A study by Harvard Business Review describes how because dynamic pricing focuses on “economic efficiency,” it often ends up “[blocking] access to essential needs, magnifying the possibility of societal harms”. According to Davis & Chouinard’s paper, technology “[discourages] when one line of action, though available should subjects wish to pursue it, is only accessible through concerted effort”. Dynamic pricing tools “discourage” human intervention in algorithms — although it’s possible for companies to intervene, the process is often complicated and only used as a last resort. Companies need to make it simpler to override algorithms when the time arises — when people’s health and lives are at stake, this could be a critical improvement. This could be done in a variety of ways, like companies creating a department to manage crisis response. As a consumer, I’d appreciate “Emergency” buttons within apps, or even seeing companies be more responsive to public demand in general.

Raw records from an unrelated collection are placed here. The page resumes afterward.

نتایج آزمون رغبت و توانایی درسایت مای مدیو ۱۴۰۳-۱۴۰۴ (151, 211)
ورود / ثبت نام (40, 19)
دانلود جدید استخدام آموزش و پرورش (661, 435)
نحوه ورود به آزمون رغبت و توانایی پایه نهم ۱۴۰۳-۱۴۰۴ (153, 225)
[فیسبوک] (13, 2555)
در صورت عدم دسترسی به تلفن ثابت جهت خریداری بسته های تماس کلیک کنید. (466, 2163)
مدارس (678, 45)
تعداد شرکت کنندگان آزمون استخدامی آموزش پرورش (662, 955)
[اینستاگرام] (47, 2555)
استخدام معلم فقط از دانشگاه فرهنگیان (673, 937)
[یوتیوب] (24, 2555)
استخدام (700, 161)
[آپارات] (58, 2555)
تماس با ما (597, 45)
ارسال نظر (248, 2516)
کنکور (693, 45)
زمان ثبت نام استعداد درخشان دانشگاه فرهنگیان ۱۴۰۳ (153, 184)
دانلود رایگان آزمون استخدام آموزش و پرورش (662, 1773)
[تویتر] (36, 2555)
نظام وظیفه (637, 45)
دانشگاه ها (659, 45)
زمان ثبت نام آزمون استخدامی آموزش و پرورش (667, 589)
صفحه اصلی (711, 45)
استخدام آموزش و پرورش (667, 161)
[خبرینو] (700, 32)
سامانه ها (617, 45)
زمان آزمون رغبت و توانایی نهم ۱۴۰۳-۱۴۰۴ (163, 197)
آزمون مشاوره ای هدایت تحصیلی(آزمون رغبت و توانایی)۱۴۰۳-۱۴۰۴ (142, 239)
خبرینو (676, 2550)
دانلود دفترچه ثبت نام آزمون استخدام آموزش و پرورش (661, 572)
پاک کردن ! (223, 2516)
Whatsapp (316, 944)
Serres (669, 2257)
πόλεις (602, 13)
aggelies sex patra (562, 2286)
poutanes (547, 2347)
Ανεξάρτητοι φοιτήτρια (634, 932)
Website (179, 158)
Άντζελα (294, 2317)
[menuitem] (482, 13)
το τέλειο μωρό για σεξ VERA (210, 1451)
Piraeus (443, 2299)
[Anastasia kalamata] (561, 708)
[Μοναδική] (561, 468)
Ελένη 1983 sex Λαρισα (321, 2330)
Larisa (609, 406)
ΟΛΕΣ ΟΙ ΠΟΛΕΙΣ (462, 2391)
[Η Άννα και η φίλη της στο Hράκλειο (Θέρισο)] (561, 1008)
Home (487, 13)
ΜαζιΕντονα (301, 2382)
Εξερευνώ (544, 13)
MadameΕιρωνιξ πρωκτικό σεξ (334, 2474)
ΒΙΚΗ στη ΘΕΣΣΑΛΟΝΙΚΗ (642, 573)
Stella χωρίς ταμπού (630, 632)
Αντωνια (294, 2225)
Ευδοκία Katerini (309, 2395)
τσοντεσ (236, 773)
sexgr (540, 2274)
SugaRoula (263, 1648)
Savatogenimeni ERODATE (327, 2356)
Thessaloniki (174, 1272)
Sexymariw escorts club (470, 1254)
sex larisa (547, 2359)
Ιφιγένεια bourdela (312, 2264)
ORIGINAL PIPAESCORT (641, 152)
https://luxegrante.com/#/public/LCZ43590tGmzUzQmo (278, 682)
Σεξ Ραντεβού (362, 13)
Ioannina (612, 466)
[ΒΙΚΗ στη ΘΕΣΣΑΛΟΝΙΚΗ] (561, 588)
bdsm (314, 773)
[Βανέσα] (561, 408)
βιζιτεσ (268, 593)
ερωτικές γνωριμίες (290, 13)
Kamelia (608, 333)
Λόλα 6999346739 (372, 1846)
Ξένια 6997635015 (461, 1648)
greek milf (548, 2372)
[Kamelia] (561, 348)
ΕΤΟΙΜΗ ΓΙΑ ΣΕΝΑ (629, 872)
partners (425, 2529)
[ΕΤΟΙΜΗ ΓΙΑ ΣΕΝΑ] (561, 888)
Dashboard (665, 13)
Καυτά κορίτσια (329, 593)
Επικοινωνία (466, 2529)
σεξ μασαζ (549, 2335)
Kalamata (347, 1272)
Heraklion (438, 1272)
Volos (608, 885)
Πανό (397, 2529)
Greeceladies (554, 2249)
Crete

Lucian Floridi discusses how “Our technological tree has been growing its far-reaching branches much more widely, rapidly, and chaotically than its conceptual, ethical, and cultural roots”. This concept directly applies to the growth of dynamic pricing — the technology’s growth has been rapid and expansive, but has failed to fully account for ethical issues. Over the past couple decades, dynamic pricing has emerged as a powerful tool in industries like advertisement, sports, entertainment, and e-commerce. As a pricing method, it has reshaped the way that companies are able to interact with customers by using data and algorithms. However, business incentives of increased profits and customer personalization are often prioritized over major ethical concerns that arise with the technology. Specifically, companies need to invest in improving algorithm transparency, equity measures, and human-override controls.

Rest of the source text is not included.